WHAT YOU ARE ASKED TO DO: The lines to repeat are those below from the one containing "Given: Go to the Users navigation item" down to the one containing "Image resolution: width=1311", both included; reproduce them exactly and nothing else.

INFORMATION SUPPLIED:
★ ★ ★ ★ ★ ★ ★
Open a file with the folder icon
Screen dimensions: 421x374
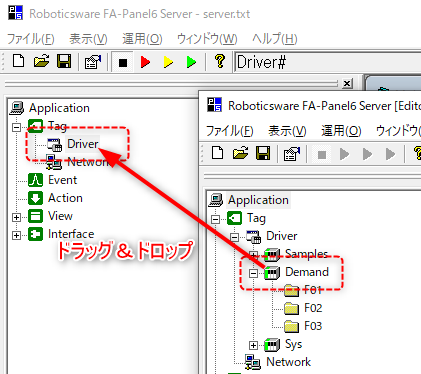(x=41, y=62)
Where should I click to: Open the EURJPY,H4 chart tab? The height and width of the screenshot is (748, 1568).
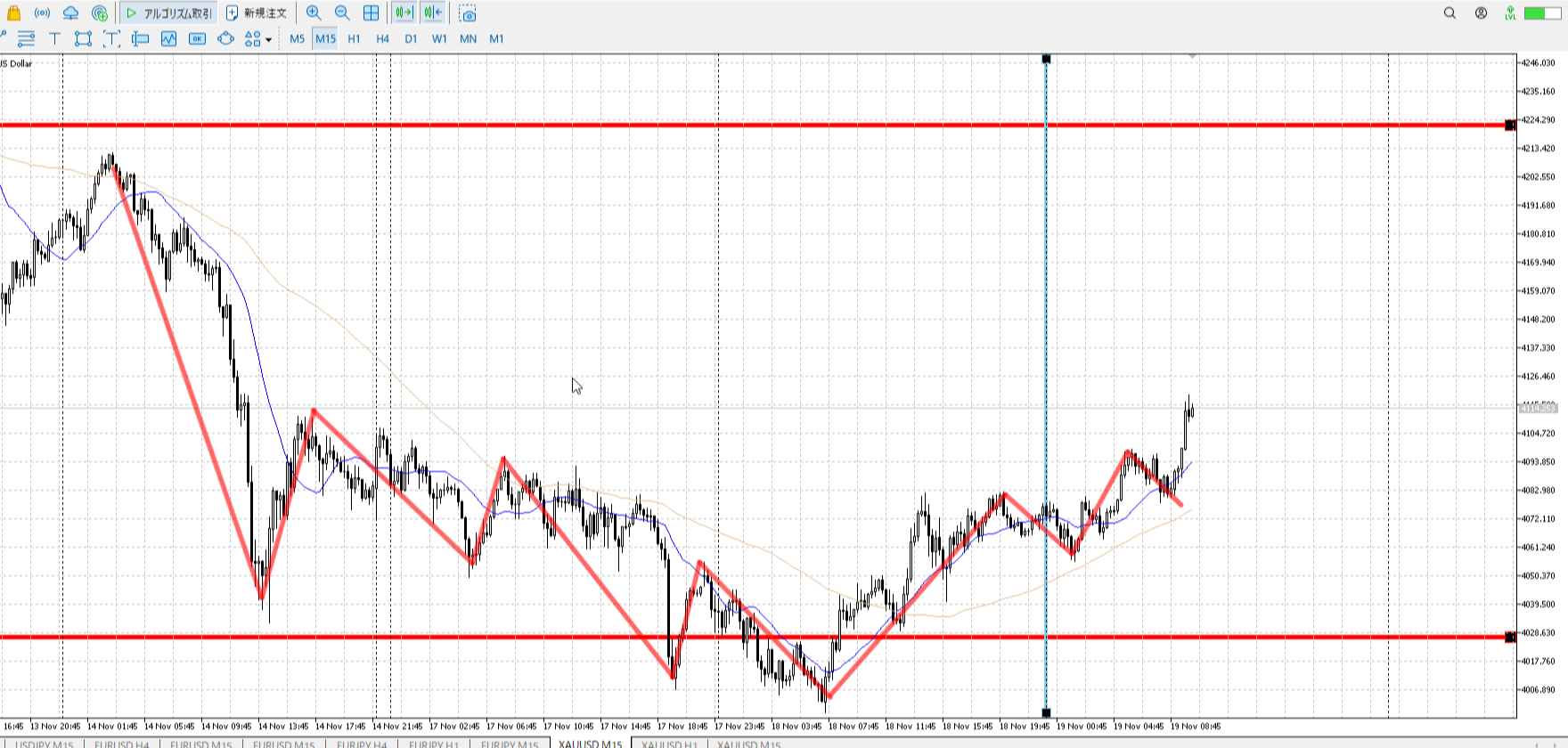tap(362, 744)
★ ★ ★ ★ ★ ★ ★
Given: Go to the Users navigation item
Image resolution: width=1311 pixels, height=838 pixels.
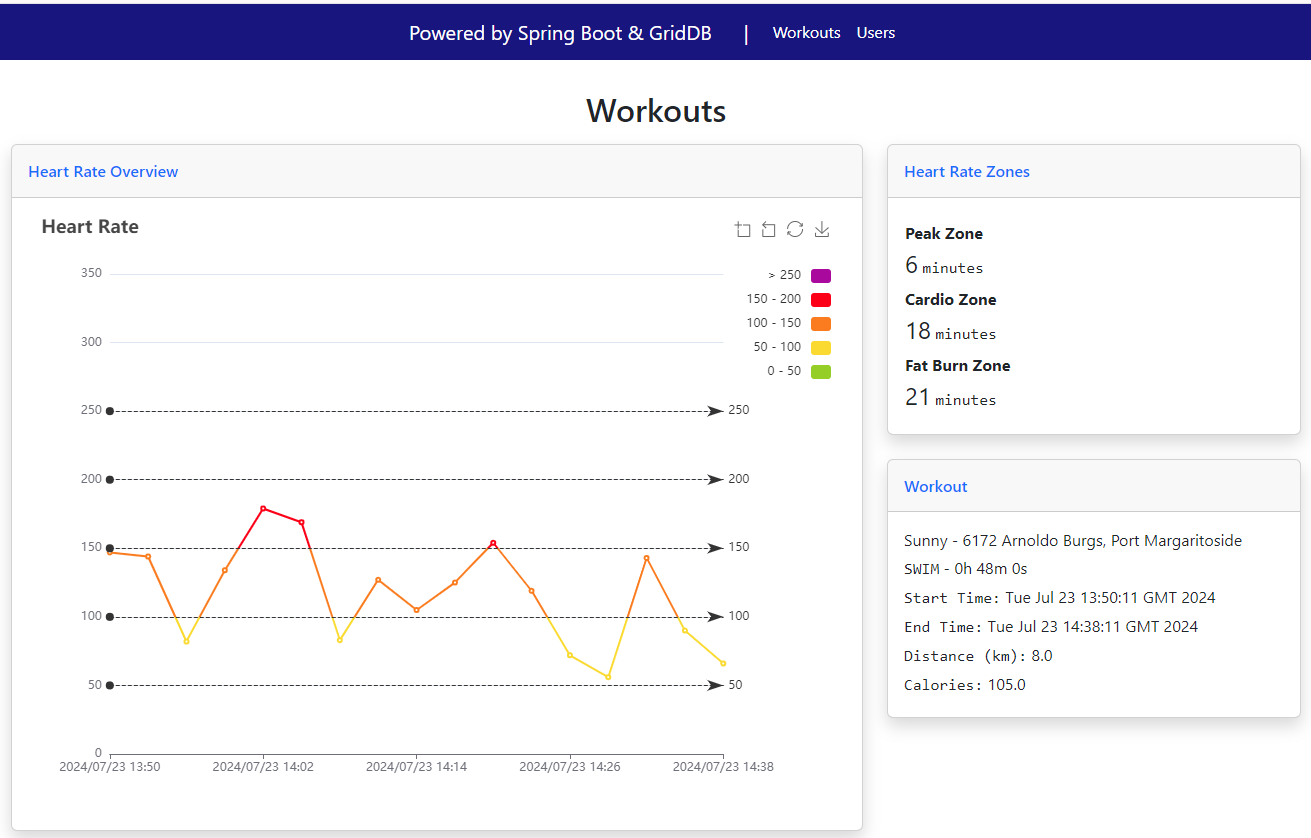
★ ★ ★ ★ ★ ★ ★
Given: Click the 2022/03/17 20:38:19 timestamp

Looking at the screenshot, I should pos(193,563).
★ ★ ★ ★ ★ ★ ★
RESPONSE TO THE EXERCISE:
Given: Go to the Users navigation item
Image resolution: width=1311 pixels, height=838 pixels.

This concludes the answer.